El conflicto se intensifica tras los discursos del presidente de Estados Unidos, Donald Trump, y la negativa iraní a reabrir un punto clave del comercio energético global. El aumento del precio del petróleo y la búsqueda de refugio en el dólar reconfiguran los flujos financieros internacionales, afectando con fuerza a los mercados emergentes, entre ellos la Argentina.
En ese contexto, los bonos en dólares operan en baja tanto en Nueva York como en la plaza local. Los títulos más largos, como los Global 2035 y 2041, encabezan las pérdidas, mientras el riesgo país trepa a 622 puntos, según J.P. Morgan, consolidando cinco jornadas consecutivas por encima de los 600 puntos.
Las acciones argentinas que cotizan en Wall Street tampoco logran sostener el impulso inicial y pasan rápidamente a terreno negativo.
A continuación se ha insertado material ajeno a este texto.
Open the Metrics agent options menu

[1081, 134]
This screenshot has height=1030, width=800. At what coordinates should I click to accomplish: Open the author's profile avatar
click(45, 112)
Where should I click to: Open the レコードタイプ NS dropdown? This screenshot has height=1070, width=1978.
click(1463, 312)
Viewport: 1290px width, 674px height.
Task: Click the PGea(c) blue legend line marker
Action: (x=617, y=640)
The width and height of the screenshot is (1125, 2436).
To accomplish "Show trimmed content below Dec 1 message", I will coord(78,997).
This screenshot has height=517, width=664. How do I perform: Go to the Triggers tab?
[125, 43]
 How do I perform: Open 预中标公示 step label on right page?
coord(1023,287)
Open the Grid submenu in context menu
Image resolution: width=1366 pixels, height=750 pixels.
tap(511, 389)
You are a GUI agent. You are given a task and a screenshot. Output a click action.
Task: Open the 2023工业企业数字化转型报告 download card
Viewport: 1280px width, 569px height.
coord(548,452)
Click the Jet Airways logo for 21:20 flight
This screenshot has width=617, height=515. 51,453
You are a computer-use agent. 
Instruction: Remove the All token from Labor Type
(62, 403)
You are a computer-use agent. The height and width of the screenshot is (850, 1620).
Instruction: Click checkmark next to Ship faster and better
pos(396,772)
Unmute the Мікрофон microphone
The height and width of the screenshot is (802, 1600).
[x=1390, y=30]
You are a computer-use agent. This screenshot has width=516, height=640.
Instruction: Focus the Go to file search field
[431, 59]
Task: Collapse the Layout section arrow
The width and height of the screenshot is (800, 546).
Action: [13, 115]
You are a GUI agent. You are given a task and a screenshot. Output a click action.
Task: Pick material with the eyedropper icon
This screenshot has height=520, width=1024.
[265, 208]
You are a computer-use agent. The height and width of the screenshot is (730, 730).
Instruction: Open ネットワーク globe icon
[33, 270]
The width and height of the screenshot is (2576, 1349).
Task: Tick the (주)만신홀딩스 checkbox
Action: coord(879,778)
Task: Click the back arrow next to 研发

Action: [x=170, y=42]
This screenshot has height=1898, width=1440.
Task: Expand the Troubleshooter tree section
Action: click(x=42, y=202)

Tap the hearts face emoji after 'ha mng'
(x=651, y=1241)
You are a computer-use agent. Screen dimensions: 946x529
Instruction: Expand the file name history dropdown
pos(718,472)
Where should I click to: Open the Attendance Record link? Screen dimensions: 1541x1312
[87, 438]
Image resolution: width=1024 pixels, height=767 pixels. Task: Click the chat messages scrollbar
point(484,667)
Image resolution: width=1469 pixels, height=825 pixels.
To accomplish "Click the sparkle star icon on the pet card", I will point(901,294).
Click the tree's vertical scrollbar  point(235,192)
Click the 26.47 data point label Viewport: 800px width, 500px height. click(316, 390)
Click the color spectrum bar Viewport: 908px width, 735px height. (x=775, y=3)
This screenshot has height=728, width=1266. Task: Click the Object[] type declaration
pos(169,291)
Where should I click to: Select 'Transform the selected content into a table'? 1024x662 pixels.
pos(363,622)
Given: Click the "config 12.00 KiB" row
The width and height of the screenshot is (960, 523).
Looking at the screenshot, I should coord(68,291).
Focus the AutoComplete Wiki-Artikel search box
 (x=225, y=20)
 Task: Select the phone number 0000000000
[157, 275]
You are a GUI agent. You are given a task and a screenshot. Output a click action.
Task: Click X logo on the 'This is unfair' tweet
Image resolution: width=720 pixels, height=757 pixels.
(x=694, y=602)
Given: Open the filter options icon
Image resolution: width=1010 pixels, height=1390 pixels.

La caída generalizada refleja una dinámica conocida: ante la incertidumbre global, los inversores reducen exposición en economías consideradas más riesgosas, dejando en evidencia la debilidad estructural del mercado local.
Así, la crisis internacional vuelve a poner en jaque la narrativa oficial. Mientras el Gobierno apuesta a la estabilización macroeconómica, la reacción de los mercados confirma que la Argentina sigue atada al humor externo, sin herramientas suficientes para amortiguar el impacto de un mundo cada vez más convulsionado.